PROBLEM:
Exactly as written, copy the lines of the data below from the first through the one containing "Word Translation (308, 906)".

TASK INPUTS:

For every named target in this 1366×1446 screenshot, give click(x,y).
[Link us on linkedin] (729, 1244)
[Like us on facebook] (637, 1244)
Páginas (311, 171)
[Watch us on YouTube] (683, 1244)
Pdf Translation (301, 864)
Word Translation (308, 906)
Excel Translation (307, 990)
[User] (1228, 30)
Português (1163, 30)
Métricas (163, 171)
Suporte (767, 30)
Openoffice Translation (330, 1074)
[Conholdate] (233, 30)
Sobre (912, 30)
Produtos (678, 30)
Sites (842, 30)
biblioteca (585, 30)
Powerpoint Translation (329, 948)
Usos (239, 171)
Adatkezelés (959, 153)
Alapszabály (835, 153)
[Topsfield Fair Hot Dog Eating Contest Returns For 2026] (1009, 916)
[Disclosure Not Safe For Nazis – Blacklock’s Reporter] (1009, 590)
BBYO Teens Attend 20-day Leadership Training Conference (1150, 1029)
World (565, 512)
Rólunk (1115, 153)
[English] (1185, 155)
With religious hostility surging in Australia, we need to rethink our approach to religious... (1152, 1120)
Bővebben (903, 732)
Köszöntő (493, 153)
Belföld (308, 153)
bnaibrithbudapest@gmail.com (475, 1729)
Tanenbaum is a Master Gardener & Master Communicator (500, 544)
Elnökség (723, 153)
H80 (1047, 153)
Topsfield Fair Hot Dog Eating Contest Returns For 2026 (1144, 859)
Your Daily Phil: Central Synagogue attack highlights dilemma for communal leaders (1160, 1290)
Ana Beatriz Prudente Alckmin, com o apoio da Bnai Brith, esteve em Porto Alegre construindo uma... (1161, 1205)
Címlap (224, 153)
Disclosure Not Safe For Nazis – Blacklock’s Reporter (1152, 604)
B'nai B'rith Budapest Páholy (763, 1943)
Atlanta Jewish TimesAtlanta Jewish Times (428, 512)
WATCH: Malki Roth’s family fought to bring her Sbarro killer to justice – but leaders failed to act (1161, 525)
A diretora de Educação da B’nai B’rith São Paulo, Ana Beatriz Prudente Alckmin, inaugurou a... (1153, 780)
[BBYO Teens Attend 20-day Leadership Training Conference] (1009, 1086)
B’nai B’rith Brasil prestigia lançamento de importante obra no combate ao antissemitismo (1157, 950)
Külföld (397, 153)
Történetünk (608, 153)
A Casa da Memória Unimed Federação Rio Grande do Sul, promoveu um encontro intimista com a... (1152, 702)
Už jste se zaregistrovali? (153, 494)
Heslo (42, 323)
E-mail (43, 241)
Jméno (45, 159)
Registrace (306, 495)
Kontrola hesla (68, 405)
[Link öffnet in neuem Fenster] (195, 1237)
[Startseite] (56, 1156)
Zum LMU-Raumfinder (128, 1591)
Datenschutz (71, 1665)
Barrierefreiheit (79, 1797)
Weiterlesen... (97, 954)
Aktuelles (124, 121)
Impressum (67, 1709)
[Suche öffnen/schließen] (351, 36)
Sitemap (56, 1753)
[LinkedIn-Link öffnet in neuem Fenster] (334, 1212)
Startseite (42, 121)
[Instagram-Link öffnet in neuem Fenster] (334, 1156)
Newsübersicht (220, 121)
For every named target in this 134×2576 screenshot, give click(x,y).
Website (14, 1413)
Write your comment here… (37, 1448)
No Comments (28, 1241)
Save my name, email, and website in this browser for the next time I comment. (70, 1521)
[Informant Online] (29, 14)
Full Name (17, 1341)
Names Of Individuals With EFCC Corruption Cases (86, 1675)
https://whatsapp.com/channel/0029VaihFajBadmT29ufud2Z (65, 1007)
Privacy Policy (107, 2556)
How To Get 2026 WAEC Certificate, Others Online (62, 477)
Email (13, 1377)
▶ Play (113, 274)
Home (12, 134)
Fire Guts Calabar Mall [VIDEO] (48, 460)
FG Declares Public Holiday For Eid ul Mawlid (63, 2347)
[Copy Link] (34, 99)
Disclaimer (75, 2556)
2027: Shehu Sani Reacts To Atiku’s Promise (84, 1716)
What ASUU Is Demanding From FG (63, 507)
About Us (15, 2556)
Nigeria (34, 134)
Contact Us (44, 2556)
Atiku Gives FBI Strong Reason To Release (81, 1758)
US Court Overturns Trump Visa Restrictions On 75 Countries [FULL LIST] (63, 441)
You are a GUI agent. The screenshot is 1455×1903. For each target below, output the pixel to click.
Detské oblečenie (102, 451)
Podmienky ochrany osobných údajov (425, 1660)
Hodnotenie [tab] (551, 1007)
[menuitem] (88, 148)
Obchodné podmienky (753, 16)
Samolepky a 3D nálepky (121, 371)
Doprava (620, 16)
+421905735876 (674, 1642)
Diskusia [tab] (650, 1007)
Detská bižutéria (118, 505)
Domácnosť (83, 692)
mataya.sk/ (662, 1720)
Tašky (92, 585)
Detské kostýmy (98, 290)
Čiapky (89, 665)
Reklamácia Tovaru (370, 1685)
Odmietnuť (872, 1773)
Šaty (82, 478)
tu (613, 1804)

FINAL ANSWER:
For every named target in this 1366×1446 screenshot, give click(x,y).
[Link us on linkedin] (729, 1244)
[Like us on facebook] (637, 1244)
Páginas (311, 171)
[Watch us on YouTube] (683, 1244)
Pdf Translation (301, 864)
Word Translation (308, 906)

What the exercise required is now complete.